Waardoor wordt ’t contract beheerscht? De overeenkomst wordt beheerscht door:

a. de afspraken van partijen;
b. de bepalingen der wet;
c. het gewoonterecht en
d. de billijkheid. (Art. 1375 B. W.)

Dood van een contractant.

Indien een der contractanten overlijdt, gaan in den regel de rechten en verplichtingen, uit het contract voortvloeiende, op de erfgenamen over. In sommige gevallen echter eindigt de overeenkomst door den dood van een der partijen, b.v. bij lastgeving en bij de arbeidsovereenkomst, indien de arbeider sterft. (Zie de artt. 1356 e. v. B. W.)

Bij het sluiten van een overeenkomst kunnen soms aan de wilsovereenstemming gebreken kleven. Meestal noemt men een drietal gebreken, nl., dwang, bedrog en dwaling.

Dwang.

Onder dwang verstaat men het aanwenden van geweld, waardoor iemand gedwongen wordt om zijn toestemming bij het sluiten van een contract te geven. Degene, op wien dwang wordt uitgeoefend, stemt toe om een grooter kwaad af te wenden. Iemand wordt b.v. met bedreiging van zijn leven, genoodzaakt een voorwerp voor zeer lagen prijs te verkoopen. De verkooper weegt tegenover elkaar af het verlies van zijn leven of het vermogensnadeel door verkoop van een voorwerp ver beneden de waarde en hij kiest het laatste, omdat hij aan zijn leven meer waarde toekent. Men mag niet zeggen, de gedwongene wil den verkoop niet. Hij wil den verkoop wel, teneinde zijn leven te behouden. Er is dan ook wilsovereenstemming tusschen partijen, maar er kleeft toch een gebrek aan, want er is een ongeoorloofde invloed uitgeoefend op de wilsvorming van den verkooper.

Bedrog.

Onder bedrog verstaat men het aanwenden van kunstgrepen door een der partijen, waardoor de wederpartij de overeenkomst heeft aangegaan, terwijl deze zonder die kunstgrepen de overeenkomst niet zou hebben gesloten. A heeft b.v. B een paard verkocht. Hierbij geeft de verkooper als motief op, dat hij dit paard niet meer noodig heeft voor zijn werk, omdat hij een vrachtauto gaat houden. In werkelijkheid is er een ander motief, nl. het paard heeft een verborgen gebrek en daarom wil de verkooper zich van het paard ontdoen. De verkooper geeft dus een valsche voorstelling der zaak en bedriegt den kooper. (Art. 1364 B. W.)

Dwaling.

In de derde plaats wordt dwaling gerangschikt onder de wilsgebreken. Er zijn verschillende soorten van dwaling, b.v. dwaling in het object. A verkoopt aan B zijn huis. B beoogt het huis, waar A in woont, doch deze woont in een gehuurd huis en heeft bij den verkoop een ander huis op het oog. Men kent ook dwaling in den persoon, b.v. A draagt aan een schilder het vervaardigen van een schilderij op.

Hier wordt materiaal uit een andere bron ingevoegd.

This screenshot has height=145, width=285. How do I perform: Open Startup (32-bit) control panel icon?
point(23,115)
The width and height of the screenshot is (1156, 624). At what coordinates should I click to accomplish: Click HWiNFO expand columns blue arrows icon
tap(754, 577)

Hij meent met een bekend schilder te contracteeren, doch in werkelijkheid sprak hij met een naamgenoot van dien schilder. (Art. 1358 B. W.)

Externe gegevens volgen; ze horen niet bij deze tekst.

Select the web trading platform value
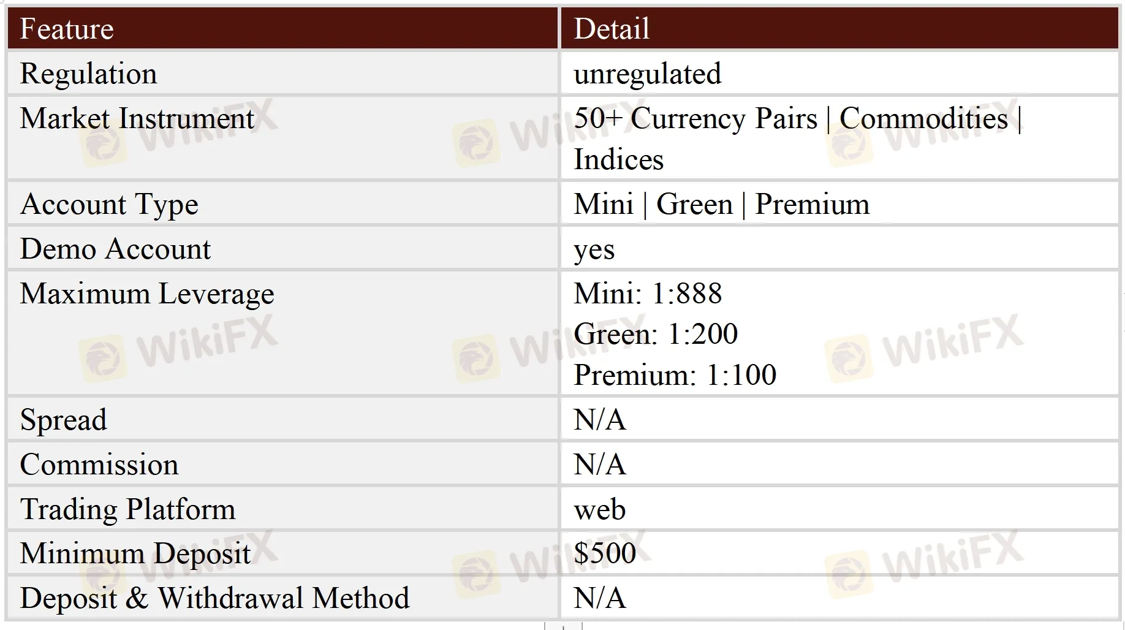Screen dimensions: 1125x630 click(599, 509)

In de gevallen van geweld, dwaling of bedrog kan de contractant, die gedwongen of bedrogen werd, en hij, die in dwaling verkeerde, een rechtsvordering instellen tot vernietiging van het contract. (Art. 1485 B. W.)

Men kan de overeenkomsten in de volgende groepen verdeelen :

1e. Wederkeerige en eenzijdige contracten.

Een overeenkomst is wederkeerig, wanneer op beide partijen verplichtingen rusten, b.v. koop. De verkooper moet het verkochte leveren en de kooper moet de koopsom betalen.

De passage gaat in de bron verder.